Will the crime-prevention effort wither and die without the regular watering of state and federal money?
Or did more than 10 years and $3 million in tending ensure something new will grow in its place?
York City' Weed and Seed began in 1999 with grant funding from the Pennsylvania Commission on Crime and Delinquency.
The goal was for communities to develop programs and a strategy to improve the city through the "weeding" work of law enforcement and highly visible anti-crime tactics along with "seeding" efforts to improve the quality of life in targeted neighborhoods.
York's program, which focused on 60 city blocks, was so successful it was named best in the state in 2006.
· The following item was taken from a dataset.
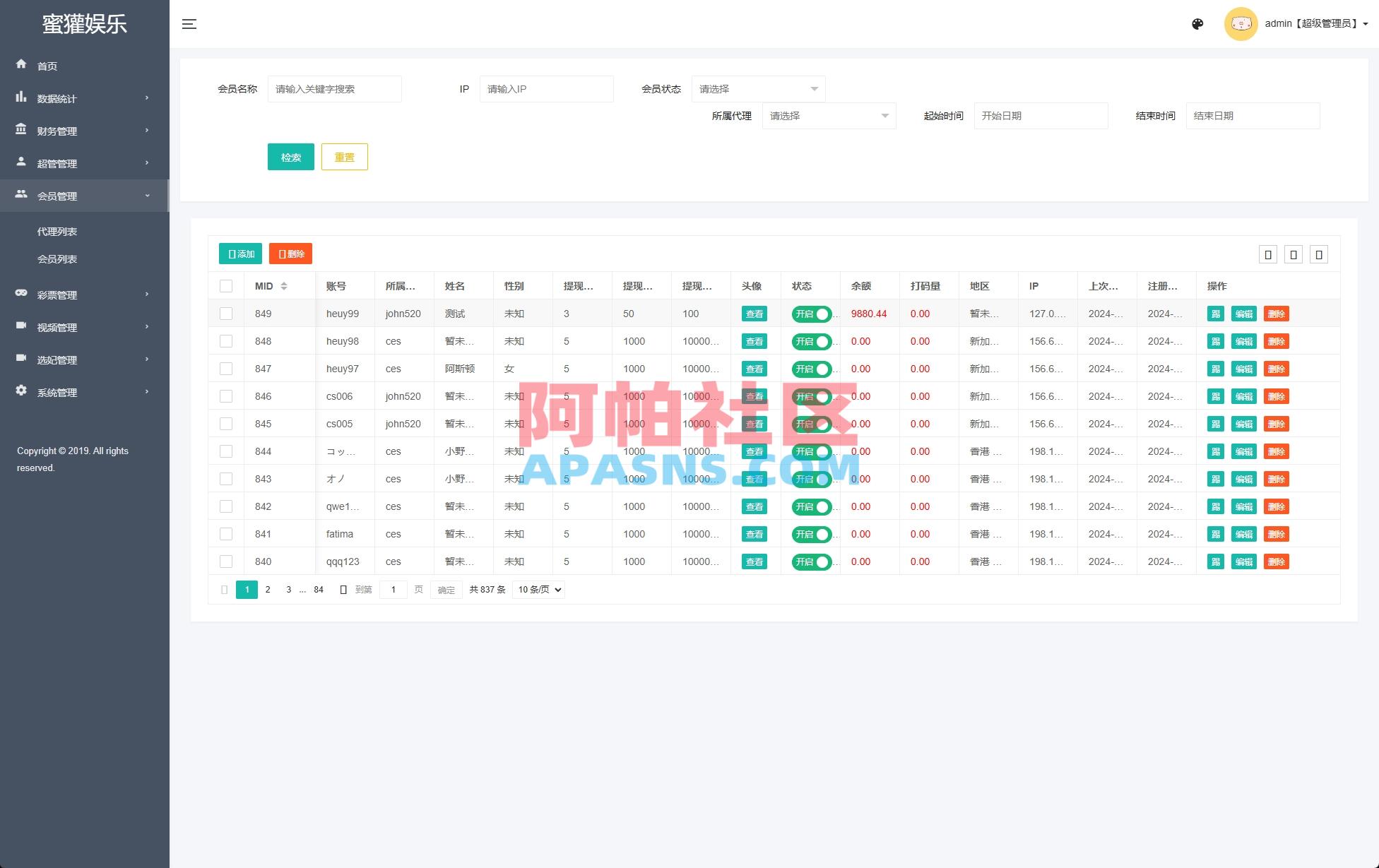Open the 代理列表 menu entry
Viewport: 1379px width, 868px height.
tap(57, 231)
But Weed and Seed was never intended to be publicly funded indefinitely, according to a coordinator in the U.S. Attorney's Office in Harrisburg.
Now that funding has dried up, "the hope is the programs, the people we engaged, will continue," said John Marsh.
It's difficult to see how cash-strapped York City can maintain the level of "weeding" police performed through the program, which funded such things as police overtime, curfew sweeps and summer block parties.
The department will do the best it can with the resources at hand, we're sure.
The community-based "seeding" efforts are another story.
There are things all residents can do every day to improve their neighborhoods and make them less inviting to bad elements -- watching out for each other, reporting problems right away to police, even picking up trash.
Community groups, neighborhood associations and churches can step in to lend a hand.
Just recently we saw a motorcycle club take to the streets of York City to spread an anti-violence message.
Also, a group of women formed an after-school program for girls in memory of a lost friend.
The NAACP held a Save our Youth Parade last weekend, and is planning a gun-buyback event this spring.
It can be done. It is being done.
This is our garden now. Whether it flourishes is up to us.